**Job:**
Filter the entries down to every line that contains the word "pyautogui", and copy each of those lines.

**Records shown:**

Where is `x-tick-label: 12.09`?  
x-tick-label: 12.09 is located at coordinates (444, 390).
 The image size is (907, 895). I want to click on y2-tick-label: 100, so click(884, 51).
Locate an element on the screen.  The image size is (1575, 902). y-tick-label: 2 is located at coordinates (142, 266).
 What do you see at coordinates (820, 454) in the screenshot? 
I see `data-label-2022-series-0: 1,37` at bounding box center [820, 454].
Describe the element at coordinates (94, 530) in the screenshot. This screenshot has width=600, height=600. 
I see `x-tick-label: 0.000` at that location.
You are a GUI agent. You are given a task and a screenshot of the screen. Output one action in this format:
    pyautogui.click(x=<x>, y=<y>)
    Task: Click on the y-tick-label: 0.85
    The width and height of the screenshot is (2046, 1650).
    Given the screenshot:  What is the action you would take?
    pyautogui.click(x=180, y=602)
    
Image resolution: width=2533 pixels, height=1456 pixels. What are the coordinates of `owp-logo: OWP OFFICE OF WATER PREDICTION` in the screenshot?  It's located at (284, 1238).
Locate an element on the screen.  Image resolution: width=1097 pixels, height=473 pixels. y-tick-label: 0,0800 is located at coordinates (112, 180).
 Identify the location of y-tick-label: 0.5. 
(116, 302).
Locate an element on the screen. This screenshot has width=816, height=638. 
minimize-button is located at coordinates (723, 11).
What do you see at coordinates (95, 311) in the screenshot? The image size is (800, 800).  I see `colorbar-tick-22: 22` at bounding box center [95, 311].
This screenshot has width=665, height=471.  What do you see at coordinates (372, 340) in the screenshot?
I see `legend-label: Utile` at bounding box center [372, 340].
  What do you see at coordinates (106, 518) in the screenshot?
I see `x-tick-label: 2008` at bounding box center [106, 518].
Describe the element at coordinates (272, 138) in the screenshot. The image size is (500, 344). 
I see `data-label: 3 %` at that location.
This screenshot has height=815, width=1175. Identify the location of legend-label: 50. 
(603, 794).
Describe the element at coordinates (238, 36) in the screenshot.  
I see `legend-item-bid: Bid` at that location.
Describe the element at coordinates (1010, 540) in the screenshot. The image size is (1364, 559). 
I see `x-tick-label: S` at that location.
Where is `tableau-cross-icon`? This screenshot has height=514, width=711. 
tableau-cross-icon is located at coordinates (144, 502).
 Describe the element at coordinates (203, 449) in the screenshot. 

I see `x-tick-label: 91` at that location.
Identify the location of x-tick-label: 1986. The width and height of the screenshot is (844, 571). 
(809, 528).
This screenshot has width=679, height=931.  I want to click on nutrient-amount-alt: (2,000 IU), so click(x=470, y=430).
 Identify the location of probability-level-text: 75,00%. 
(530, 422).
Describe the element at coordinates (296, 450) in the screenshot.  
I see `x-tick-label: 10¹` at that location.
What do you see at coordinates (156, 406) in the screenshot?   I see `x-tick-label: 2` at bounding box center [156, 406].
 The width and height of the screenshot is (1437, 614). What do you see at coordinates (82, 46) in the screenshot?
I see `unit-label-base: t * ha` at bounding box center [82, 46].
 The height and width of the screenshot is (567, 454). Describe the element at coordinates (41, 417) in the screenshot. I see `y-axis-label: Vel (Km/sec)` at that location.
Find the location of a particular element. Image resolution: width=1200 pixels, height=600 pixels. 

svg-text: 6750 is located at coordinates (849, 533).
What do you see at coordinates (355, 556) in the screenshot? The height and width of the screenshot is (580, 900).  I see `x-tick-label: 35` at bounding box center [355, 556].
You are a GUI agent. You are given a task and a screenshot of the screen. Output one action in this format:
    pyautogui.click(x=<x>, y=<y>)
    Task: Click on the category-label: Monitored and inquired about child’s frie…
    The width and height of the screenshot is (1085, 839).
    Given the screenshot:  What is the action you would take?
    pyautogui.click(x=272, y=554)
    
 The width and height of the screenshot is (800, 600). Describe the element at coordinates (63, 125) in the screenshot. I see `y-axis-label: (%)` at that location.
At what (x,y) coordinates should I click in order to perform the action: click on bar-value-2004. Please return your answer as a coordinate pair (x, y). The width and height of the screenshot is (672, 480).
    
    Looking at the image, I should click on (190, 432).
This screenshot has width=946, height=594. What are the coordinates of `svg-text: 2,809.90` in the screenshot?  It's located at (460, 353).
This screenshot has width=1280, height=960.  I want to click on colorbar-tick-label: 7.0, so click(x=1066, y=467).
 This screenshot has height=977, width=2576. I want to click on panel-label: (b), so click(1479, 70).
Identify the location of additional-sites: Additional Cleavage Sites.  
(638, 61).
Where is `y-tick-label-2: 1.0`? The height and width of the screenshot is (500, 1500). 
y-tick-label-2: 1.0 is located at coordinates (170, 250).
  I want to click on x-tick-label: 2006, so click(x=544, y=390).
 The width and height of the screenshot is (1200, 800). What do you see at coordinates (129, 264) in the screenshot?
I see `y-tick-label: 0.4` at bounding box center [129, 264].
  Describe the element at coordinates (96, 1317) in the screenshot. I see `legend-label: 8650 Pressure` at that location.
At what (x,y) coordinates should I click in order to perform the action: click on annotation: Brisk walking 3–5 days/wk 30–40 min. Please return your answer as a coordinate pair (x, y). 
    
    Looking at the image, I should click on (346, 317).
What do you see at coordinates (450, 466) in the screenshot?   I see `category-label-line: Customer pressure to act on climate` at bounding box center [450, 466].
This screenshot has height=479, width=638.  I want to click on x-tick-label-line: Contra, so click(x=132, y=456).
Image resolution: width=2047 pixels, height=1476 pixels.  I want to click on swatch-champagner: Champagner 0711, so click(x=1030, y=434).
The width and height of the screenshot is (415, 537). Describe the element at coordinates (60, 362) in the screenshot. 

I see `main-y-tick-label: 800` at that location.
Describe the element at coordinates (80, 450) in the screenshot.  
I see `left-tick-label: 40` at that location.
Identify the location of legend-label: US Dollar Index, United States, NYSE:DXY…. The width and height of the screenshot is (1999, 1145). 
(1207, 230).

**Task solution:**
    pyautogui.click(x=<x>, y=<y>)
    pyautogui.click(x=180, y=602)
    pyautogui.click(x=<x>, y=<y>)
    pyautogui.click(x=272, y=554)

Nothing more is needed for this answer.